Custom Plugins

At minimum a plugin needs to define two functions: test and apply. The former checks if the plugin should be invoked, the latter invokes it. Both functions can be executed in either node.js or browser environments.

A plugin is executed in browser if it defines a domRead or domWrite option set to true. When registering such a plugin via PluginStore.addEntry a bundle is created containing all its dependencies, including node_modules ones. Try to have such dependencies in ECMAScript module format as this enables tree shaking keeping the bundle size to a minimum. Other module formats like CommonJS are non-deterministic at build time severely limiting tree shaking capabilities. The entire module may be added to the plugin bundle even though you’re only using a part of it. Importing typescript plugins via command line is not supported.

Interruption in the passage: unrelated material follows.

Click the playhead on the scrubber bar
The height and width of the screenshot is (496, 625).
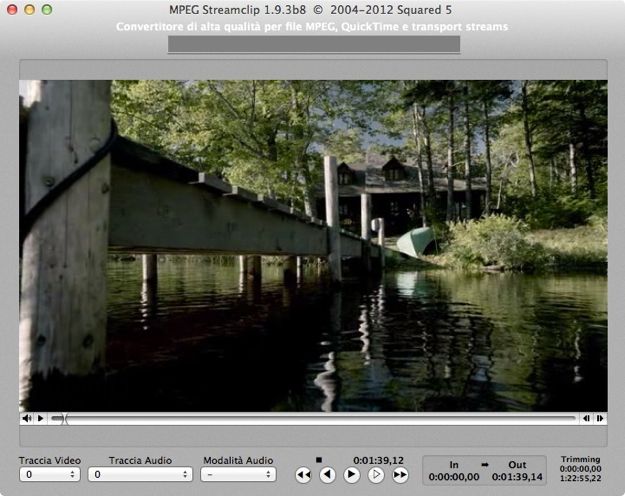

import { Readability } from '@mozilla/readability';

export default class ReadabilityPlugin {
  opts = {
    domRead: true,
  }

  test(project, resource) {
    if (!resource) return false;
    return (/html/i).test(resource.contentType);
  }

  apply() {
    const article = new Readability(document).parse();
    return { content: [ [ article.excerpt ] ] };
  }
}

The above plugin checks if a web resource is already loaded and is of html type. If these test conditions are met, it extracts a page excerpt using @mozilla/readability library. It runs in browser due to its domRead option set to true. content is a predefined property at Resource level with a string[][] type. Think of it as data rows with each row containing one or multiple entries. When extracting excerpts from a web page, there is only one row and it contains a single excerpt element.

Prior to scraping the plugin needs to be registered.

await PluginStore.init();
await PluginStore.addEntry(join(__dirname, 'ReadabilityPlugin.js'));

With the help of this plugin one can extract article excerpts from news sites such as BBC technology section. Custom ReadabilityPlugin replaces builtin ExtractHtmlContentPlugin. Only links containing hrefs starting with /news/technology- are followed. Scraping is limited to 5 articles. See full script.

const projectOpts = {
  name: 'bbcNews',
  pipeline: 'browser-static-content',
  pluginOpts: [
    {
      name: 'ExtractUrlsPlugin',
      maxDepth: 1,
      selectorPairs: [
        { urlSelector: "a[href ^= '/news/technology-']" },
      ],
    },
    {
      name: 'ReadabilityPlugin',
      replace: 'ExtractHtmlContentPlugin',
      domRead: true,
    },
    {
      name: 'InsertResourcesPlugin',
      maxResources: 5,
    },
  ],
  resources: [
    {
      url: 'https://www.bbc.com/news/technology'
    }
  ]
};